Sadness tells us what is important to us, even if it is too often felt after it is gone. But it reminds us of what we didn’t want to lose, or want back if we have lost it, what we should be more careful about paying attention to it the next time. Sadness also slows us down from the higher arousal negative emotions but keeps us thoughtful and considered. There is much about accumulations of fear, and of anger that only exacerbate problems. But it may be the sad ones who are more able to stop and think. There are certainly plenty of people whose accumulations of stress and difficulty have left them overwhelmed, treading water, with the fear of what greater depths may have in store. There are plenty of people who shut down, isolate further, and withdraw from their families, their friends, and their communities. But what I have also noticed are those whose patience is greater, who are more considerate, who are more likely to take into account all the delays, all the mistakes, all the problems produced by supply chains, or insufficient staffing and take it more in stride. They have slowed down enough to notice which problem are outside people’s control, and how problems, however sad and resigned they can make us, are not caused by those fellow travelers who are also frustrated by what they cannot do, sad from what they have missed.

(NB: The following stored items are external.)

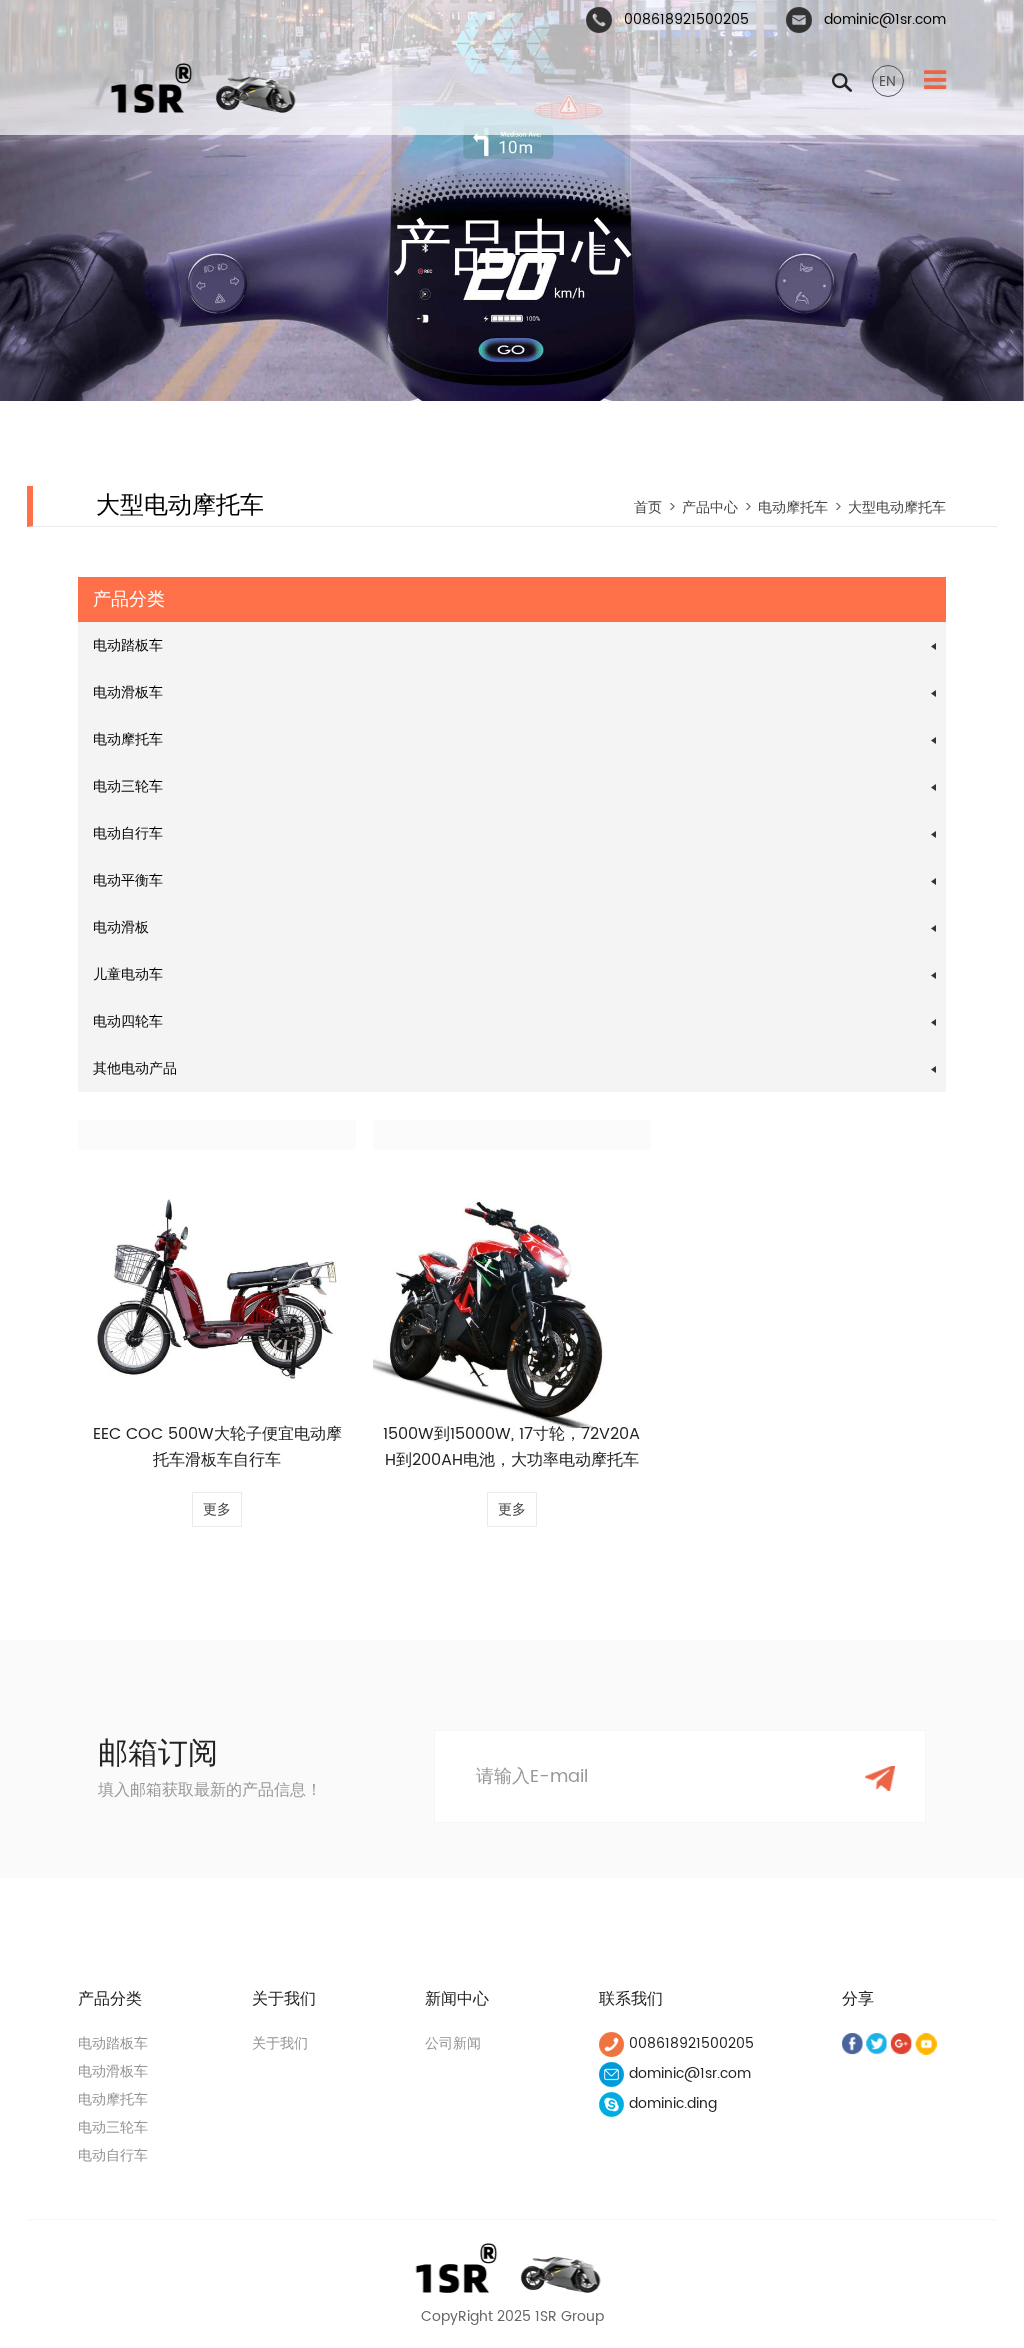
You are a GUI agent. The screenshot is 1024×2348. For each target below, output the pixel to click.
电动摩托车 (793, 507)
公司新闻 (453, 2043)
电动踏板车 (128, 645)
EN (887, 81)
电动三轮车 (128, 786)
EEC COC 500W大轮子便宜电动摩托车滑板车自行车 (217, 1447)
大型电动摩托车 (897, 507)
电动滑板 (121, 927)
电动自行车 (128, 833)
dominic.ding (673, 2103)
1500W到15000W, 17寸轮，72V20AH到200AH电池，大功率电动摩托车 (511, 1447)
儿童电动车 (128, 974)
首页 (648, 507)
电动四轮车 (128, 1021)
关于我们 (280, 2043)
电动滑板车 (128, 692)
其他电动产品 (135, 1068)
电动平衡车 (128, 880)
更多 (217, 1509)
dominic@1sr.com (885, 19)
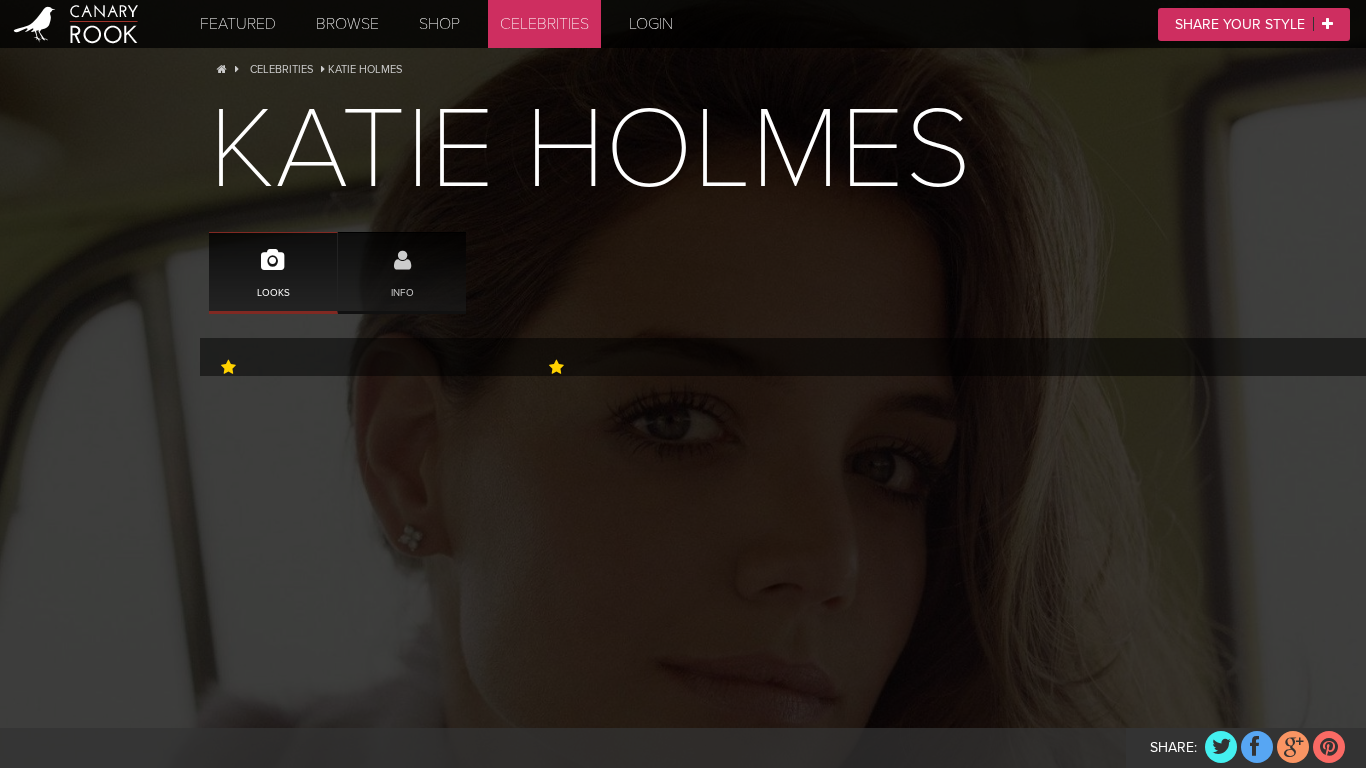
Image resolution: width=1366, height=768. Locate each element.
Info (402, 292)
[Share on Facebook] (1257, 747)
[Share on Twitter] (1221, 747)
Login (651, 24)
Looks (273, 292)
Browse (347, 24)
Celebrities (544, 24)
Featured (238, 24)
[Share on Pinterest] (1329, 747)
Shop (439, 24)
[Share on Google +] (1293, 747)
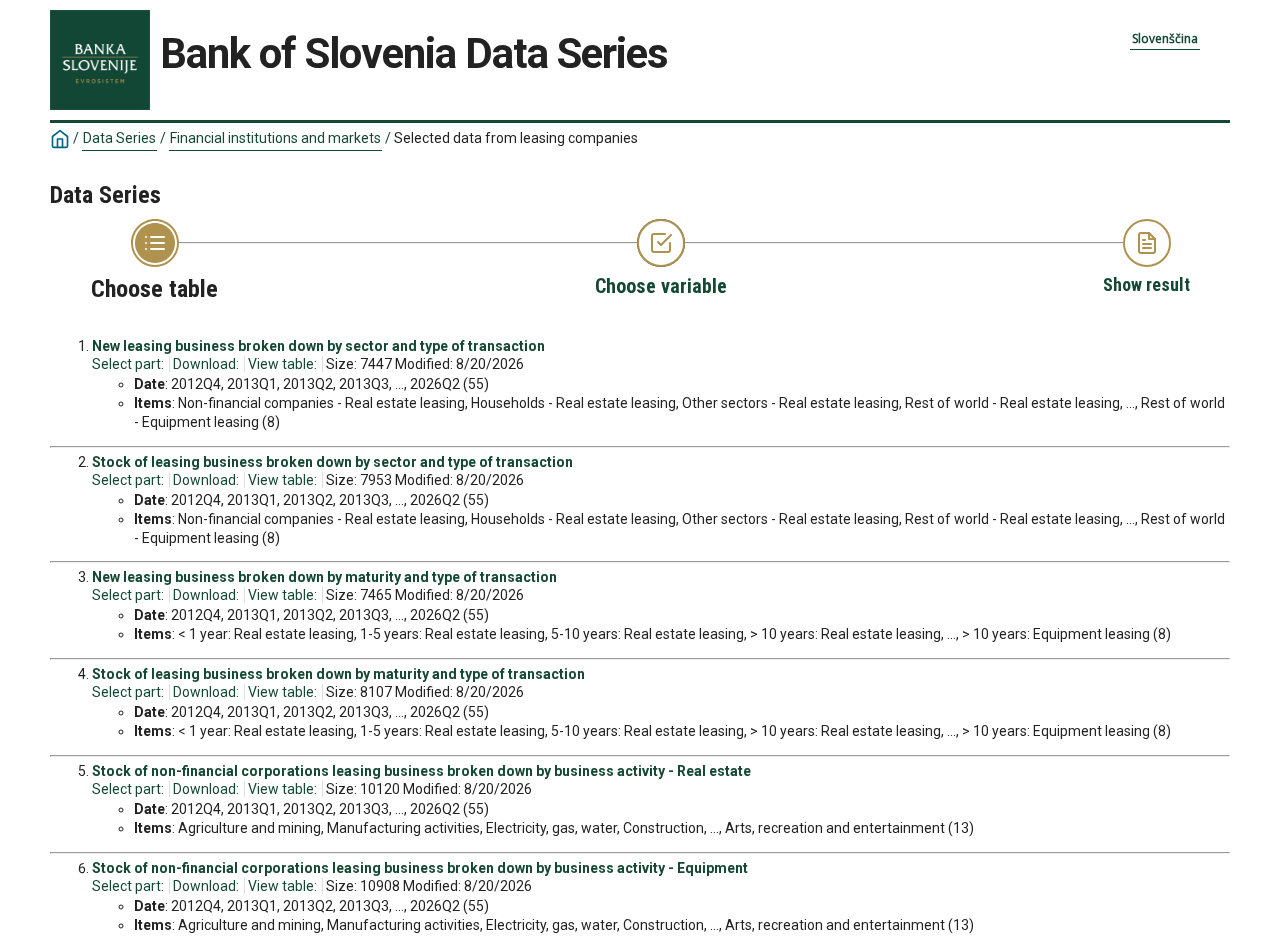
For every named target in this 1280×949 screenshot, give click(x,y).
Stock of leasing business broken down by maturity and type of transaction (338, 674)
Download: (206, 364)
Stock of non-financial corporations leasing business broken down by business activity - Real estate (421, 771)
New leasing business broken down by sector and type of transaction (318, 346)
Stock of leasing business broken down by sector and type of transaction (332, 462)
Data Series (119, 138)
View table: (282, 364)
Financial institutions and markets (275, 138)
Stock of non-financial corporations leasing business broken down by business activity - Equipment (420, 868)
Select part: (128, 364)
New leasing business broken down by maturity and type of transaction (324, 577)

Our sadness also helps us see what it is that matters, and what accidental, uncontrollable, or even misinformed, forgotten, or mistaken in the individuals there with us, trying to cope as we are, and that one of the most important things of all is that we are all better off, and feel better about ourselves, if we can just let what really doesn’t matter go, and recognize that what is most important is often those people, our families, friends, and neighbors, and that we are saddened by many of same things, and heartened when its sharing makes the burden less. This week I will go again to my local winery and help pick the grapes that will make the wine that my friends and I will someday drink. So I’ll be a bit more selective, a bit more careful, because it will affect the wine we all drink together. The camaraderie and even elation that those many hands, in making light the work, makes greater in our hearts, and that it is the people we are sharing with, and the sharing itself that is what we value most.